Awards and highlights
- Second-team All-American (1912);

= Jim Trickey =

American football player (1888–1913)

James Trickey (September 13, 1888 - December 4, 1913) was an American football player for the University of Iowa. In 1912, he was selected as an All-American at the tackle position.

==Biography==
Trickey was a native of Iowa Falls, Iowa. He played four years of football at Iowa Falls High School. Trickey enrolled at the University of Iowa and played on the freshman football team in 1909. He played for the school's varsity football team in 1910, 1911 and 1912. He was an All-State player all three years, an All-Western player two years, and an All-American as a senior in 1912.

In addition to schoolwork and football, Trickey "worked his way through the
university ... by preaching in country churches." During two of his summers, he also served as a missionary in the Dakotas.

Prior to his senior year in 1912, Trickey announced that he would not play football, stating that he would spend his time on his studies. He was persuaded to return to the gridiron after "a petition was circulated and signed by practically the entire student body for his return." He was also unanimously elected as the president of the university's senior class.

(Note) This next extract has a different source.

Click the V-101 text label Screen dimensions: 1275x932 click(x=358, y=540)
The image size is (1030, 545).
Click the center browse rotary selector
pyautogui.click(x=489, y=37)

At the end of the 1912 football season, Trickey was selected as a second-team All-American by Walter Camp, the highest postseason honor ever given by Camp to an Iowa player. Trickey was also selected as a first-team All-American by Alfred S. Harvey of the Milwaukee Free Press At the conclusion of the 1912 football season, The Iowa Alumnus magazine wrote: "All hats are off to 'Jim' Trickey, a player who exhibited the highest type of loyalty for his Alma Mater when after seven successive seasons of hard buffeting on the gridiron he listened to the pleas of his friends and consented to make a big sacrifice for Old Iowa, when he took the time and energy from heavy school work and outside employment to play through this last season. Trickey’s work was easily the feature of the year. He was the strong point in Iowa’s line on the defense and when called upon to carry the ball he repeatedly went through the strong opposing lines on long gains. He demonstrated early in his career his ability to puncture the strongest defense."

Trickey had five brothers who also played college football. In 1912, the Waterloo Evening Courier noted:"With the selection of James Trickey of the 1912 Iowa football team as an All-Western tackle by Patterson of Collier's this week comes the story from Iowa Falls that the Trickey family will go down in history as one of this state's most remarkable families for the production of football players. The last of a line of six brothers went to Ellsworth college at Iowa Falls this year and is now playing freshman football there, the five preceding him, one of whom was Iowa's 'Jim' Trickey, having played their various periods at different schools of the state."

After completing his university studies in 1913, Trickey returned to Iowa Falls where he engaged in the insurance business as the district agent for "a big eastern life insurance company." He also became engaged in 1913 to Carrie Stanley of Adams County, Iowa.

Trickey died in December 1913. Trickey was traveling in Waterloo, Iowa when he became ill and was advised to return home. After returning to Iowa City, his condition worsened and an operation was performed that disclosed peritonitis. While some initial reports indicated that his death was "the ultimate result of an injury" sustained in the Iowa-Minnesota football game of 1912, the cause of death was ultimately determined to be an abscess that formed in his stomach on the opposite side from the football injury.

In what was described as "an unusual tribute," the flags on all of the college buildings at Iowa City were flown at half staff until after Trickey’s funeral. A tribute to Trickey was published The Iowa Yearbook for the Class of 1915 which included the following comments:"It is difficult to describe adequately the imprint of this one life upon the lives of the undergraduates and alumni of the University of Iowa. 'Jim' gave the best that was in him to his school, whether in the Young Men’s Christian Association, the classroom, or on the gridiron. Trickey was a real man; he had real character; he possessed real friendships; he had real courage; he was real in every sense of the word. In every branch of life, Trickey showed genuine manhood."